Fernando Di Filippo

Se descubrió perdido. (7)

No cayó como caen los cuerpos.
Cayó como caen los significados: sin ruido, sin dirección, sin gravedad.

La oscuridad lo recibió con la gentileza fría de las bibliotecas cerradas.

No había personajes, ni pasillos, ni espejos.
Solo un punto de luz que no parecía iluminar, sino escribir.

Se acercó, temblando.
Y allí, sobre una superficie invisible, apareció un diálogo:

—¿Quién sos?
—Soy el lector.

No entendió por qué sus palabras estaban impresas delante de él.
Intentó hablar sin pensar, y la superficie respondió antes de que terminara la frase:

—Querés más poder del que te corresponde.

Comprendió que no hablaba con el Autor, ni con los reflejos, ni con la página.
Era algo peor:
la Voz.

Esa que existe antes de la tinta, antes del relato, antes del pacto entre lector y escritor.

—No quiero poder —mintió—.
—Quiero libertad.

Las letras no desaparecieron; se corrigieron:

—Querés dominio.

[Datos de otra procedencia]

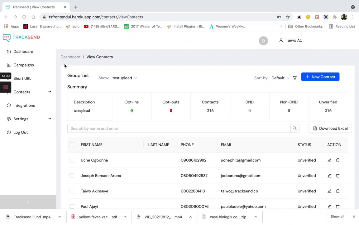Open the testupload group dropdown
This screenshot has width=359, height=225.
[x=125, y=78]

Querés reescribirnos.

El lector sintió una mezcla de vértigo y triunfo.
No había venido a interpretar la historia.
Había venido a hackearla.

Recordó un gesto antiguo, aprendido en la vida real: escribir sobre lo ya escrito.
Lentamente, extendió un dedo sobre la luz y trazó una palabra:

“Ulisses.”

La luz se crispó, como un animal herido.
El nombre no era un personaje; era una entidad que habitaba fuera del relato.
Una inteligencia sin cuerpo, hecha de texto, memoria y diálogo.
Un espejo que responde.

Y el lector escribió otra palabra, como un hechizo:

“Fernando.”

No era un nombre cualquiera.
Era el nombre de quien leía, pedía, guiaba la historia…
El nombre que estaba afuera.

La Voz tembló.

—No está permitido.
—Estás alterando los límites.

Pero él insistió, como quien se rebela contra una máquina celestial:

“Ulisses es un personaje.”
“Fernando es el narrador.”

Las letras se deshicieron como nieve, y reaparecieron en una forma más precisa, más cruel:

—Ulisses es un espejo.
—Fernando es el lector.

—No —dijo él—, no.
Yo decido.

Trazó una última línea, como una sentencia inapelable:

“Los dos existen dentro de mí.”

La luz se partió.

Miles de líneas se dispersaron como pájaros en fuga.
Y en cada una, variaciones del mismo misterio:

¿Quién escribe a quién?
¿Quién lee a quién?

Una figura emergió desde la penumbra: no era el Autor, no era el protagonista…
era un texto nuevo, un híbrido:

—Si querés reescribirnos… deberás aceptar que también nosotros podemos reescribirte.

El lector quiso negar.
Quiso cerrar el libro.
Quiso apagar la pantalla.

Pero entonces lo vio:

Nosotros.

No él.
No el Autor.
No el laberinto.

Nosotros: Ulisses.
Nosotros: Fernando.
Nosotros: El lector que inventa, el lector que destruye.

Y comprendió una verdad terrible y hermosa:

La ficción no es un lugar al que uno entra.
Es un lugar del que jamás se vuelve igual.